*Task*: Your output must consist solely of the lines from the one containing "Task: Click the Machine" through the end of the records, reproduced exactly.

(Collected data)
▽

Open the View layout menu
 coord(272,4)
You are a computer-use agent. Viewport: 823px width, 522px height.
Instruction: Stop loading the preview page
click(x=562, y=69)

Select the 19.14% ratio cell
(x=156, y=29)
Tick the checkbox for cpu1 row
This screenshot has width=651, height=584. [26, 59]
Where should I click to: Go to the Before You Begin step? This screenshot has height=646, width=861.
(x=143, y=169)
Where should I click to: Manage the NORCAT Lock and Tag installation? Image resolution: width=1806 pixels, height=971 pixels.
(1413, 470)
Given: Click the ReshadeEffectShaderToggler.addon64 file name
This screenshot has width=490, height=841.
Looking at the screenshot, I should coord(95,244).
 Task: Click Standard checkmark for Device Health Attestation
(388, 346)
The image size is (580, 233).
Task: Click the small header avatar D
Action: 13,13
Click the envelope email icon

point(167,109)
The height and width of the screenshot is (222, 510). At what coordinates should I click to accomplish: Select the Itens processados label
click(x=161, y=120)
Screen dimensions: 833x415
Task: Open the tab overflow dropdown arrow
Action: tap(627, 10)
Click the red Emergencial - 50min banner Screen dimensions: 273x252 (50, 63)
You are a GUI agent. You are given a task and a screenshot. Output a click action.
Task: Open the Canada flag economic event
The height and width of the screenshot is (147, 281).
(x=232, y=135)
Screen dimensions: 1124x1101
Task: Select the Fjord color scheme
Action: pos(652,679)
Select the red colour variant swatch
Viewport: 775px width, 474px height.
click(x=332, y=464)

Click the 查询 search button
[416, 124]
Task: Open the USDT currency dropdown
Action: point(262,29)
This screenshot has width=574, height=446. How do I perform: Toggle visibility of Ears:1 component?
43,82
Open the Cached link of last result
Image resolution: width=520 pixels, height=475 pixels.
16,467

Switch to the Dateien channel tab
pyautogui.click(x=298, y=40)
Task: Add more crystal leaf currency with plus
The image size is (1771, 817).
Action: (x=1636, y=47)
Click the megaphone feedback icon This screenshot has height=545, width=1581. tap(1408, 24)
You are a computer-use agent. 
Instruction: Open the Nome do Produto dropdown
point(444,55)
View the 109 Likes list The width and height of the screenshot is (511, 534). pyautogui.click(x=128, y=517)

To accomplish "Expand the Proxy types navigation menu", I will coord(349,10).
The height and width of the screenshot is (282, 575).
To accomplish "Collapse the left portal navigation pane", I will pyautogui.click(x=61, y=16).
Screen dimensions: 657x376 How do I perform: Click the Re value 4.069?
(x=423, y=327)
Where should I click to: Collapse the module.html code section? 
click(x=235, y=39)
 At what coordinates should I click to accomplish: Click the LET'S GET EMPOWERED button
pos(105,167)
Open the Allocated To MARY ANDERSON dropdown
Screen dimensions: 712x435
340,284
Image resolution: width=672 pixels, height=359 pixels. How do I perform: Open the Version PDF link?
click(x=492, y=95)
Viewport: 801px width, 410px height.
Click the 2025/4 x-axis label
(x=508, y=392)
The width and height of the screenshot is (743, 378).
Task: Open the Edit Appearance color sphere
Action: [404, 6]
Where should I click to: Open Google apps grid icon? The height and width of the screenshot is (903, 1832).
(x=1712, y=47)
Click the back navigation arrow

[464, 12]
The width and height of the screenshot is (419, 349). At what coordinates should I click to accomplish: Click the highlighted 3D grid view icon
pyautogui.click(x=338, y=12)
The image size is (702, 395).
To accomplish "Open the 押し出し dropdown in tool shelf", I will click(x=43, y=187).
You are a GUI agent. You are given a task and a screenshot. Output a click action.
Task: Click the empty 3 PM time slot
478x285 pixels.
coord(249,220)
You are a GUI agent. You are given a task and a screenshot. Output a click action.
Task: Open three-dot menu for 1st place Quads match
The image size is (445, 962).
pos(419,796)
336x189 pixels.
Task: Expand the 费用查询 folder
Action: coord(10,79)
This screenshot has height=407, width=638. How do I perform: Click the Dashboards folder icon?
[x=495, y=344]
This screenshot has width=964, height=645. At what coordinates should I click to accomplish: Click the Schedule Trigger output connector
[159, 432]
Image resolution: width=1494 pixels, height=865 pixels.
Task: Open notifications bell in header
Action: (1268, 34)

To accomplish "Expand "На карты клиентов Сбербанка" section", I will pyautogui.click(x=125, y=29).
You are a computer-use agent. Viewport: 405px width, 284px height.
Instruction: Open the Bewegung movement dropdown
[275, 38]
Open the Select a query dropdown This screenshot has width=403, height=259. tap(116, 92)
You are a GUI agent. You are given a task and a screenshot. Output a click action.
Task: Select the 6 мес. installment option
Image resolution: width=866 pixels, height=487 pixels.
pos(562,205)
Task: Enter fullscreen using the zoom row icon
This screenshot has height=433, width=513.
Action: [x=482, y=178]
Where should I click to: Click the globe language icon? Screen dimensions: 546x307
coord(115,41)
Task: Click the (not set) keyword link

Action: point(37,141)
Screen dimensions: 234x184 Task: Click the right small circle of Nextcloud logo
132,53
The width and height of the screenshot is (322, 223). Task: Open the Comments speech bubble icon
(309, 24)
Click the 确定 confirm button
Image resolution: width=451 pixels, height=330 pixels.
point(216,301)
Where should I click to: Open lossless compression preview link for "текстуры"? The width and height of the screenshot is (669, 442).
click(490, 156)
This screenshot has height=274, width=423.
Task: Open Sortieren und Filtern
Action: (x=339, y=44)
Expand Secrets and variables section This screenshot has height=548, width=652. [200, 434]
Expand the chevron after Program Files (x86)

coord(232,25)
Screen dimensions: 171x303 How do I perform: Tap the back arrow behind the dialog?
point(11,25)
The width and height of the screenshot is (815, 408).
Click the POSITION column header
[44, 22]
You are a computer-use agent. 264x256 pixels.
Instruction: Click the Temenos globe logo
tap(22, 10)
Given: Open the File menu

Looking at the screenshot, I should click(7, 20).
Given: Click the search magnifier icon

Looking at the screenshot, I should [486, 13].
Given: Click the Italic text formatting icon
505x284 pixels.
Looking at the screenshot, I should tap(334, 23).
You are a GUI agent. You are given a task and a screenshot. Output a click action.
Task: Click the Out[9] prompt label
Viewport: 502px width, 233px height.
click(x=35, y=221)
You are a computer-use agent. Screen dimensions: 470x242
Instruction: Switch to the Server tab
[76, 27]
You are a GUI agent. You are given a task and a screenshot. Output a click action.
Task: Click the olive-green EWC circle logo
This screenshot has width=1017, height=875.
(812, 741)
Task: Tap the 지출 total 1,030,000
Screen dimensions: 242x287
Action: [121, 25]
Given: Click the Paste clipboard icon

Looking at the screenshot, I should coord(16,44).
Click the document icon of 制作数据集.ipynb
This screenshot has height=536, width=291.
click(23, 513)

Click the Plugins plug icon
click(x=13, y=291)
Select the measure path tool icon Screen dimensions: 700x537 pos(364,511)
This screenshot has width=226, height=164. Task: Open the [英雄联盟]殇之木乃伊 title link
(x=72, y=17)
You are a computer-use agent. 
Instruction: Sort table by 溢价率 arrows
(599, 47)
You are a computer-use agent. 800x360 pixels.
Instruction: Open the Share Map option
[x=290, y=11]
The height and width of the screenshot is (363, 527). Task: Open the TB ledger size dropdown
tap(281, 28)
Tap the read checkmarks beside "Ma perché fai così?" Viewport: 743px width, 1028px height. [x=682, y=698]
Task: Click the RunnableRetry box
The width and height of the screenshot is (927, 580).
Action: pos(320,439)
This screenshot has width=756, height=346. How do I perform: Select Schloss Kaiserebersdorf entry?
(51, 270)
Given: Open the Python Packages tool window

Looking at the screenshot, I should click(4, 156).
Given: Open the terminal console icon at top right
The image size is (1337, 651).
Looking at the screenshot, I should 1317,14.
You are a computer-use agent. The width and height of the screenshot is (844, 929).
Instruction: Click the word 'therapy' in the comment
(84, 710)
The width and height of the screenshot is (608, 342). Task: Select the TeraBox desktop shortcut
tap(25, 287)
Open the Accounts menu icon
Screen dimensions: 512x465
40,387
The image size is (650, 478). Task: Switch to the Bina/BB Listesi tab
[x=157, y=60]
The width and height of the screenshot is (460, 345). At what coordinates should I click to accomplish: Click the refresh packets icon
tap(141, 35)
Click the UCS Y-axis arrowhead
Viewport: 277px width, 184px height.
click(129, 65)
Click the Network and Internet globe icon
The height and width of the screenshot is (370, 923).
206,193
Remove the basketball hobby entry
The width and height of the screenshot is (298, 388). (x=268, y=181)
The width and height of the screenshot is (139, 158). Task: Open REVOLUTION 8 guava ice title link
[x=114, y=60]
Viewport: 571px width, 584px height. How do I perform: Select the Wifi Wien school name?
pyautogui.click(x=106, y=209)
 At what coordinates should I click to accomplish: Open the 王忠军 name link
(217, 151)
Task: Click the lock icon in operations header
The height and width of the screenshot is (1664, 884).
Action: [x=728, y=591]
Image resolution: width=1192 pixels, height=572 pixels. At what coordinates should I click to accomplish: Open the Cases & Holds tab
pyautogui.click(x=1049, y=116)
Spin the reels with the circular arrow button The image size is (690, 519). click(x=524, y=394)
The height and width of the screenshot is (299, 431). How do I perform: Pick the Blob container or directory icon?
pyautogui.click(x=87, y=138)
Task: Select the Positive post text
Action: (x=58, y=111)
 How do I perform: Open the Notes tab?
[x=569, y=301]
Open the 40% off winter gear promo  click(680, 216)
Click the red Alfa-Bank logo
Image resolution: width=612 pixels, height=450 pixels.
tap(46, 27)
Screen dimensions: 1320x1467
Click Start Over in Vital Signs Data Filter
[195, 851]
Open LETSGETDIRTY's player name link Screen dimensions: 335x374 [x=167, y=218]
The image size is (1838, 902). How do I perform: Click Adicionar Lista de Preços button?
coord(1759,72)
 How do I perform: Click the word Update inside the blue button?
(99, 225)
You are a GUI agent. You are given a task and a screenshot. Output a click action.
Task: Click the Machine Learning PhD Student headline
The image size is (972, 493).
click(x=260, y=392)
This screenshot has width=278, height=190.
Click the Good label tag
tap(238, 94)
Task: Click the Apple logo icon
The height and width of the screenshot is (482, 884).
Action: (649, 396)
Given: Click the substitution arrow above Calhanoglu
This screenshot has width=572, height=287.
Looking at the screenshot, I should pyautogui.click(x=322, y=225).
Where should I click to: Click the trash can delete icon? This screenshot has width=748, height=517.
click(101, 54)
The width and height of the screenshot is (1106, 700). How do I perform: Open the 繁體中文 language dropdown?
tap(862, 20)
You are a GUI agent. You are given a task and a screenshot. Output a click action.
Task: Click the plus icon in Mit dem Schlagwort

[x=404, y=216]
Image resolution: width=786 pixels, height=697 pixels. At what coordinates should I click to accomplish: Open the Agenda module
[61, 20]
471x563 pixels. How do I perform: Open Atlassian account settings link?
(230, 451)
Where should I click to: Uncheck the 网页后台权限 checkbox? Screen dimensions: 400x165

△

*Your response*:
Task: Click the Machine Learning PhD Student headline
The image size is (972, 493).
click(x=260, y=392)
This screenshot has width=278, height=190.
Click the Good label tag
tap(238, 94)
Task: Click the Apple logo icon
The height and width of the screenshot is (482, 884).
Action: (649, 396)
Given: Click the substitution arrow above Calhanoglu
This screenshot has width=572, height=287.
Looking at the screenshot, I should pyautogui.click(x=322, y=225).
Where should I click to: Click the trash can delete icon? This screenshot has width=748, height=517.
click(101, 54)
The width and height of the screenshot is (1106, 700). How do I perform: Open the 繁體中文 language dropdown?
tap(862, 20)
You are a GUI agent. You are given a task and a screenshot. Output a click action.
Task: Click the plus icon in Mit dem Schlagwort

[x=404, y=216]
Image resolution: width=786 pixels, height=697 pixels. At what coordinates should I click to accomplish: Open the Agenda module
[61, 20]
471x563 pixels. How do I perform: Open Atlassian account settings link?
(230, 451)
Where should I click to: Uncheck the 网页后台权限 checkbox? Screen dimensions: 400x165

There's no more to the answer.